• _Work to do_:
Copy the records starting at the line with "This screenshot has width=1787, height=893." and continuing through the last line, renaming "card" to "tile" and changing nothing else.

• _Records supplied_:

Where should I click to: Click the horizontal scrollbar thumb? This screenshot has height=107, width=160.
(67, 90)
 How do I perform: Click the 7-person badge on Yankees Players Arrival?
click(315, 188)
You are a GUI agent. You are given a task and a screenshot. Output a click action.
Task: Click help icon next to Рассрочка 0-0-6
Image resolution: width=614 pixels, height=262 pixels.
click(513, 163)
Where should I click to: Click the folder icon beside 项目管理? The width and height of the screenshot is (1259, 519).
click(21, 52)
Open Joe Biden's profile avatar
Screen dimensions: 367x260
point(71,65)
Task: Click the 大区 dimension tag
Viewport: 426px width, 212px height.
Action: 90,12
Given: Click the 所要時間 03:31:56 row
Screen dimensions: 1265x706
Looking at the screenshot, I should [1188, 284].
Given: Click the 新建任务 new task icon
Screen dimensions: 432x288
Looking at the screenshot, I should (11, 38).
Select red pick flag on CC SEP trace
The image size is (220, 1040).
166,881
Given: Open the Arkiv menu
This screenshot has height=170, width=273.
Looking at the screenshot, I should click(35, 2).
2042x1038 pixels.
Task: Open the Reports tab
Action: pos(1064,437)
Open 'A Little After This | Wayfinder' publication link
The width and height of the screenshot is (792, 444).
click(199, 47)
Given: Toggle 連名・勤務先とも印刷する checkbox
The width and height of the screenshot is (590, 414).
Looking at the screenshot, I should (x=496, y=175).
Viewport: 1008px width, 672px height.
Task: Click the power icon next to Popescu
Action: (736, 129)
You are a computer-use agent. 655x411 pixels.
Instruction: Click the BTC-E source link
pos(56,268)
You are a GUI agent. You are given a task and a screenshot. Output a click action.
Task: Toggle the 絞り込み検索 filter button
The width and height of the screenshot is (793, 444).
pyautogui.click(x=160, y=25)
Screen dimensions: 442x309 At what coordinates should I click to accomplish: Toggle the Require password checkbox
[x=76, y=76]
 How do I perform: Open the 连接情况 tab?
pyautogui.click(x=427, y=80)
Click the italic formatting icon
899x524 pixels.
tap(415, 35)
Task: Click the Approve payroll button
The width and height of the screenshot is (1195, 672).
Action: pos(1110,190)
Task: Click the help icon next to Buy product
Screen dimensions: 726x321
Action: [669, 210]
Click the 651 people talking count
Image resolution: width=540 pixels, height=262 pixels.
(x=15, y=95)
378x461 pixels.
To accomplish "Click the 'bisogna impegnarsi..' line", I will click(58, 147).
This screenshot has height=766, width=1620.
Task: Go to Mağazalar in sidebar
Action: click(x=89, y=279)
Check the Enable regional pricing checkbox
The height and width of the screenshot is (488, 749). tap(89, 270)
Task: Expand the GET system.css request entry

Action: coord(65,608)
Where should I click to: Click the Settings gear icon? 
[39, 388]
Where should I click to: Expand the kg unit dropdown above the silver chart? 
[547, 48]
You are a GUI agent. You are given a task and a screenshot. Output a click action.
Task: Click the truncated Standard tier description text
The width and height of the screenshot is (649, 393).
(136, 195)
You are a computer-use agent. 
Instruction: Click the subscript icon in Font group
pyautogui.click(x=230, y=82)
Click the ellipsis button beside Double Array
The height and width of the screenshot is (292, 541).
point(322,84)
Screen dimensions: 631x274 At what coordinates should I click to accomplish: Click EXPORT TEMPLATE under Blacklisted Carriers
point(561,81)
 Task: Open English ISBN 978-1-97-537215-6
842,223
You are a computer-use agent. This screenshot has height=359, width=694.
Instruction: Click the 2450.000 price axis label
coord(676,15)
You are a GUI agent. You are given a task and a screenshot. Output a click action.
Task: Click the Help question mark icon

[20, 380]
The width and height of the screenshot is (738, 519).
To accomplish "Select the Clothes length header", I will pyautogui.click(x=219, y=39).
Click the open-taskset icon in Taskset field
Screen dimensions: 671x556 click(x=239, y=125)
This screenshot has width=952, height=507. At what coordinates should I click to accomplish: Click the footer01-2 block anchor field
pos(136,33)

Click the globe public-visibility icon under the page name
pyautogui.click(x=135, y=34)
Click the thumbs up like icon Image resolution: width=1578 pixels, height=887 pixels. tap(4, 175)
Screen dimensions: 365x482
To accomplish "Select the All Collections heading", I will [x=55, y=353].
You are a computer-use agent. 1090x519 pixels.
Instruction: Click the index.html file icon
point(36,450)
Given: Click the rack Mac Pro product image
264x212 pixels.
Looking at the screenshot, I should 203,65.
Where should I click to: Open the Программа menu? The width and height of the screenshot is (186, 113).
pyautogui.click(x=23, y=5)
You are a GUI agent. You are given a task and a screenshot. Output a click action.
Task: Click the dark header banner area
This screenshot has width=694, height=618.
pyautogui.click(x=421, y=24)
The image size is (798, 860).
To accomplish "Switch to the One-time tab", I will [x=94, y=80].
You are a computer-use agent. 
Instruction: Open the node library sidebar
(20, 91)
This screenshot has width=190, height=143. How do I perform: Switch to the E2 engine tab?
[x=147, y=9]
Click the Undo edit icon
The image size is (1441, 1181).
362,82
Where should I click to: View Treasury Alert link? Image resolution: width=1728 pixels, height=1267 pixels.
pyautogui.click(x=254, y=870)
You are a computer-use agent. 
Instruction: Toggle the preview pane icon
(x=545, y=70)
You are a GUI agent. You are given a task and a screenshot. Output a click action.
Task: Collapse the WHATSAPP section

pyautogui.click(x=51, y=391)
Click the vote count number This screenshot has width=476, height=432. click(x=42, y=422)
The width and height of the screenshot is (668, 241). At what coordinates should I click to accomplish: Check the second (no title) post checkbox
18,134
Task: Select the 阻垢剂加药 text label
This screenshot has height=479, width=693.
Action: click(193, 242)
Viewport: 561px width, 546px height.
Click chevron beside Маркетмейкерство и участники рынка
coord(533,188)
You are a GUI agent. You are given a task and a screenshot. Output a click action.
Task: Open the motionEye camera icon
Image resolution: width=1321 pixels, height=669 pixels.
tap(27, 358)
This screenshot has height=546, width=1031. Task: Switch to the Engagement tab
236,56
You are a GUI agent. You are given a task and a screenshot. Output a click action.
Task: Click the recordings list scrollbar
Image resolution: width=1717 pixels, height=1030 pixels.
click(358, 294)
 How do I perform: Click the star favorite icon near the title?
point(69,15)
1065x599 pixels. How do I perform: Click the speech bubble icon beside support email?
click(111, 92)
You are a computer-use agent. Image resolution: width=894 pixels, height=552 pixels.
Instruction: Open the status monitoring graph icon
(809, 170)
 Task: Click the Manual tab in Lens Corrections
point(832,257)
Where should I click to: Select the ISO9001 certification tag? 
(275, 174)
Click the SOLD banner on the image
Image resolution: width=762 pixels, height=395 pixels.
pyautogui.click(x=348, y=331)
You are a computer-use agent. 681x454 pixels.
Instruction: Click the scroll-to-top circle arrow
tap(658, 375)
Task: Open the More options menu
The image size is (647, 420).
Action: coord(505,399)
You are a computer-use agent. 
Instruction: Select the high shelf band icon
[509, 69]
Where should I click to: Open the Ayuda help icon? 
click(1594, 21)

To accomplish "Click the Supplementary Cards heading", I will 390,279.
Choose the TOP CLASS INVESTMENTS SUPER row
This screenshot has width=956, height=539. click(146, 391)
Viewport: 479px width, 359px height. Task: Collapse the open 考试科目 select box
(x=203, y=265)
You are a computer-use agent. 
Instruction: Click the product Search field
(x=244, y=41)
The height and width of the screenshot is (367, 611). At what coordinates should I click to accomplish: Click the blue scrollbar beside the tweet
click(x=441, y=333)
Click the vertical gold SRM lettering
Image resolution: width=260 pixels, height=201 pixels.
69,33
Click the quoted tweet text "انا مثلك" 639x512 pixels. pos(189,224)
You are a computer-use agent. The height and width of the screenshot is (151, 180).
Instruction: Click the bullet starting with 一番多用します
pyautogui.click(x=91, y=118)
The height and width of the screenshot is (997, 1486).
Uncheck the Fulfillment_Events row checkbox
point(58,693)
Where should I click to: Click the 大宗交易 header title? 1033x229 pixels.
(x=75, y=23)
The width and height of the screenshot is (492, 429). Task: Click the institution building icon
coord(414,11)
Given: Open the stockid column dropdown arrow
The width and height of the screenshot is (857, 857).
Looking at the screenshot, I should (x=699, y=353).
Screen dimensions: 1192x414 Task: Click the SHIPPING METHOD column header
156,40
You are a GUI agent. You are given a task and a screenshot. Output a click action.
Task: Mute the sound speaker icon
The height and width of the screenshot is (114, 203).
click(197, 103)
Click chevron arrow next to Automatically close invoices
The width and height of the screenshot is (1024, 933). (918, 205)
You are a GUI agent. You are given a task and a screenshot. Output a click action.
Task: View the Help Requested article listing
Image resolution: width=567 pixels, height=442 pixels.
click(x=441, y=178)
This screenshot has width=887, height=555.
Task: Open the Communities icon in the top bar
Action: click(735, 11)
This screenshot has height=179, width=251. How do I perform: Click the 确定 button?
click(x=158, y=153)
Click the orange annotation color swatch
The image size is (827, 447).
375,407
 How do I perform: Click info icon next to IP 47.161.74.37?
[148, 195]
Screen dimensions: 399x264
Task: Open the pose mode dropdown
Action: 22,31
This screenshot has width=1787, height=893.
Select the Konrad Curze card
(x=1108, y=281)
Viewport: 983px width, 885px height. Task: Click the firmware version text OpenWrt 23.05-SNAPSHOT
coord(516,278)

• _The response_:
This screenshot has width=1787, height=893.
Select the Konrad Curze tile
(x=1108, y=281)
Viewport: 983px width, 885px height. Task: Click the firmware version text OpenWrt 23.05-SNAPSHOT
coord(516,278)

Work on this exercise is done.